Something about still water with a covered surface produces this particular image reliably. The theory explains the function. It does not fully explain the image.
Weed and water
The duckweed association is specific to Jenny and is worth dwelling on. Other water spirits lurk in rivers, in wells, in open lakes. Jenny’s element is the covered surface, the pond where you cannot see what is underneath because the weed has sealed it over. This is a different kind of danger from the obvious depth of open water. It is a deceptive danger, a surface that looks like ground, a solidity that is not there.
In Lancashire the relevant plant is most often Lemna minor, common duckweed, which can cover a still pond so completely in warm weather that the water beneath becomes entirely invisible. It is bright green, which is where Jenny’s colouring comes from; she is the colour of the thing that hides her, or she is the thing that hides beneath it, or she is both. The taxonomic line between the woman and the weed, in the legend, is not clearly drawn.
There are accounts from the nineteenth century of Jenny being blamed for deaths in specific ponds, named ponds in named parishes, which gives the tradition a geographical precision unusual in water spirit folklore. She was not a general hazard but a local one, not just any still water but this pond, this mill race, this particular stretch of the river at this time of year when the weed was thick. The localisation suggests the legend was being used to mark genuinely dangerous places, functioning as a kind of living map of where children had drowned and where they might drown again.
The duckweed-covered mill pond at Astley, c.1890.
The green world
There is a strand of interpretation that places Jenny in a broader tradition of green spirits, figures whose colour connects them not to death or disease but to the natural world in its more indifferent aspect.
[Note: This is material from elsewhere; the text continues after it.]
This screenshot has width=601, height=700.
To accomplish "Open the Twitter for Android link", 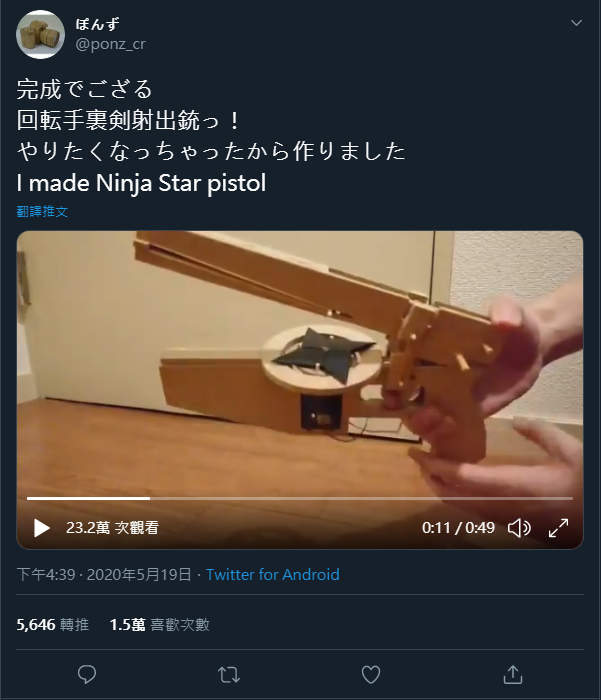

Green in this reading is not the green of decay but the green of things that grow without regard for human welfare: weed, algae, the unmanaged water that does not know it is dangerous.
The countryside in this tradition is not hostile. It is simply not on your side. Jenny does not hate the children she takes. She is not pursuing a grudge or enacting a punishment. She is doing what still, weed-covered water does, which is to be there, patient and cold and exactly as deep as it is, indifferent to whatever comes to the edge and leans over.
This indifference is older than the nursery-bogeyman function and sits uneasily with it. A creature used to warn children needs to be frightening, and Jenny is frightening. But beneath the pedagogical surface something else is present — a figure who is not a monster but a condition, who does not choose her victims because she does not choose at all. She is the pond. She is the weed. She is what happens when you fall in.
What she looks like now
Jenny Greenteeth has had a considerable afterlife in contemporary folk horror and children’s literature, where she appears regularly as a stock water witch, teeth bared, clawing upward from murky water. The illustrations are usually dramatic; she has become a figure of active malevolence, lunging and grasping.
This is not the Jenny of the original tradition. The original figure does not lunge. She does not grasp dramatically. She waits. Her horror is specifically the horror of patience, of something that has been in the same place, beneath the same duckweed, for longer than you have been alive, and will still be there when you are gone.
The Lancashire ponds she was said to inhabit are still there, most of them. Some have been drained, some have been fenced, some have acquired warning signs in the language of modern hazard management. The duckweed still grows on the ones that remain. In the right conditions, in late summer, the surface still looks almost solid.
She is very old and very patient, and she has heard about the warning signs.